>> begin PASSAGE GIVEN
Decolonization scholars such as Agozino (2004), Smith (1999), and Kitossa (2012) argue that criminology is a fundamental feature of imperialism and colonial reason. First, the Enlightenment context was grounded in imperial policies and practices asserting moral claims related to the concept of “civilized” man that necessarily dehumanized those classified as “uncivilized” societies, and this led to racial categorization in criminology (Smith, 1999). Perceptions of who among the uncivilized is deemed a ‘criminal’ are not the same as with ‘normal’ (civilized) populations, and this anomaly implies the need for a stronger retributive or punitive response from state institutions. Secondly, the classifications and power relations between the West and the “Other” were also enforced through systems of governance to justify imperialism and colonialism (Blagg & Anthony, 2019). This all became synonymous with Westernized rational thinking and resulted in the rejection from criminology of the collective cultural knowledge and socio-economic and justice traditions of the “Other”. Cunneen and Tauri (2019b) argue that policy formation processes refer to administrative criminologies generated by authoritarian criminologists for empirical validation that in turn reinforces the theoretical and conceptual binary oppositions between the West and the “Other” (i.e., Offender/Victim, Crime/Criminal, and Moral/Immoral) and ingrains them in crime control policies (p. 25).
>> end PASSAGE GIVEN
>> begin EXTRACTED INFORMATION
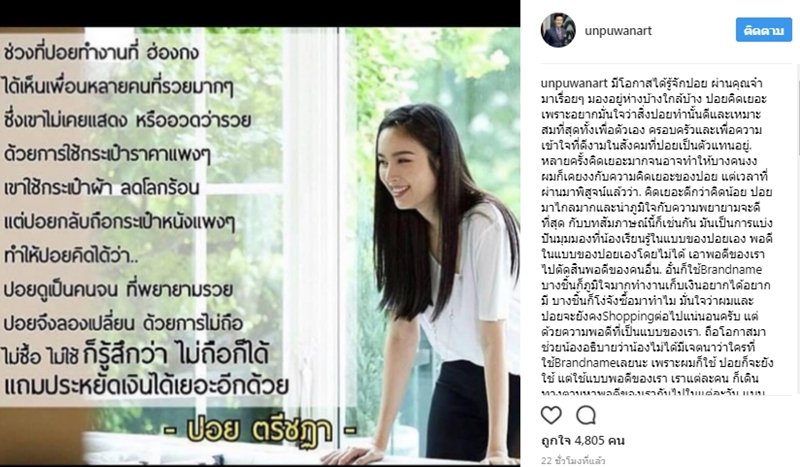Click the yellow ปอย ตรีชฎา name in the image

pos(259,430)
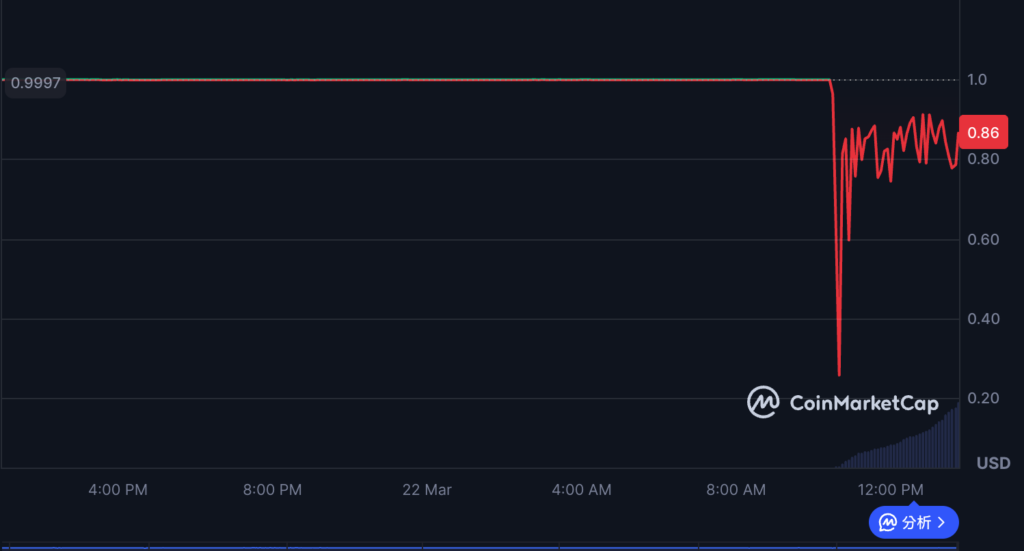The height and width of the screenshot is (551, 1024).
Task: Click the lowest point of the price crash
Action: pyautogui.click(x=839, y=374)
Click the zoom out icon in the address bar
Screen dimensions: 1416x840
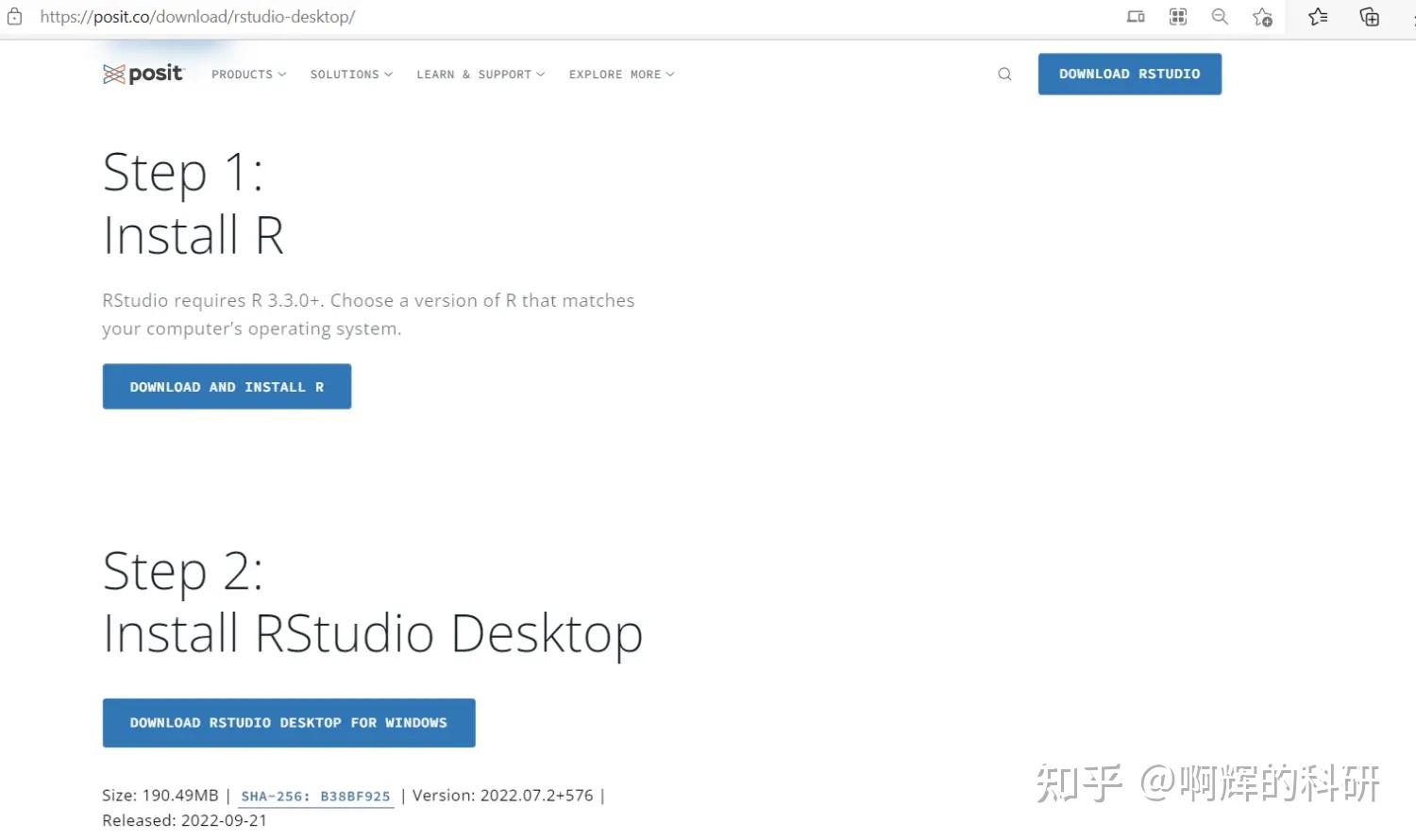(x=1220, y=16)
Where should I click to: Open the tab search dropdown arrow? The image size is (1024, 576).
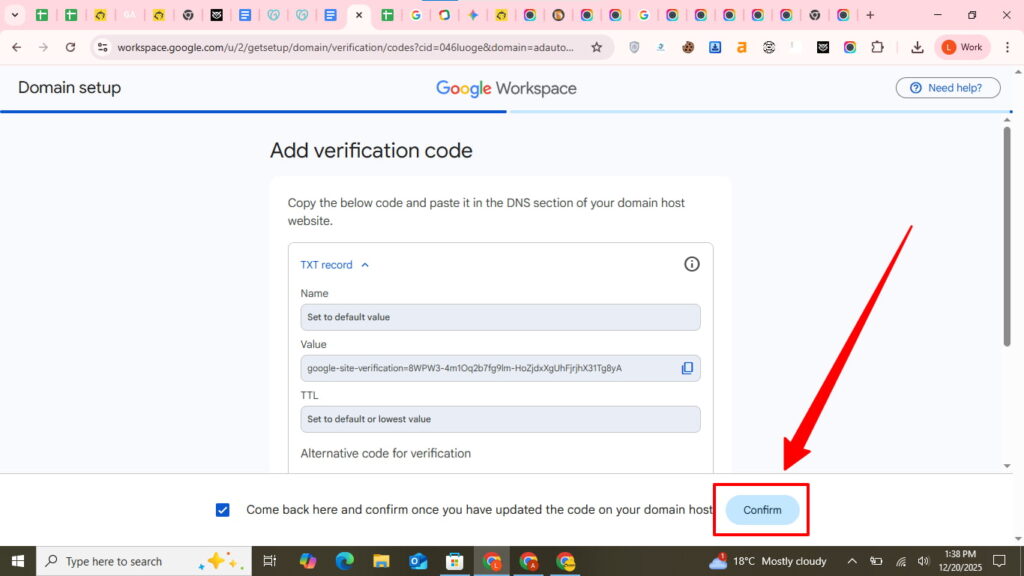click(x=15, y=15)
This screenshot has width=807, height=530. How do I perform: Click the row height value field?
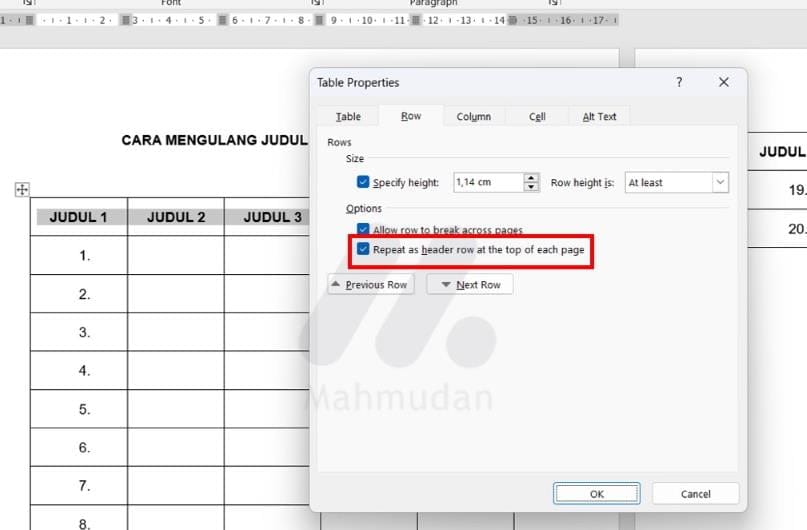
>> end EXTRACTED INFORMATION
EXERCISE TASK: Carry the passage on criminology and colonial reason further, picking up after its last sentence and keeping its academic register.

FINAL RESULT:
Reflecting on the social ills of the “Other” (marginalized communities) and how this interconnects with the over-representation of Indigenous peoples across the Justice System, it becomes evident that Western criminology administers a dominant, colonial concept of the criminal process that undermines Indigenous perspectives on crime (Cunneen & Tauri, 2019b). In this way, criminology is a “control-freak” discipline, one that legitimizes mechanisms of socio-economic oppression through systems of control and social exclusion (Agozino, 2004). Furthermore, criminological ways of knowing directly collide with imperialism when higher rates of Indigenous victimization and criminalization in the Justice System are viewed simply as an ‘outcome’ to unfortunate circumstances of history (Kitossa, 2012). Under Eurocentric criminological research, social ills and Indigenous communities become an “Aboriginal” problem. This perpetuates a further internalization of colonialism that allows non-Indigenous researchers to dominate the construction and dissemination of crime-control knowledge and reinforce inferior beliefs about Indigenous people by reducing them to statistical data belonging to the Justice system (Cunneen & Tauri, 2019a; Smith, 1999).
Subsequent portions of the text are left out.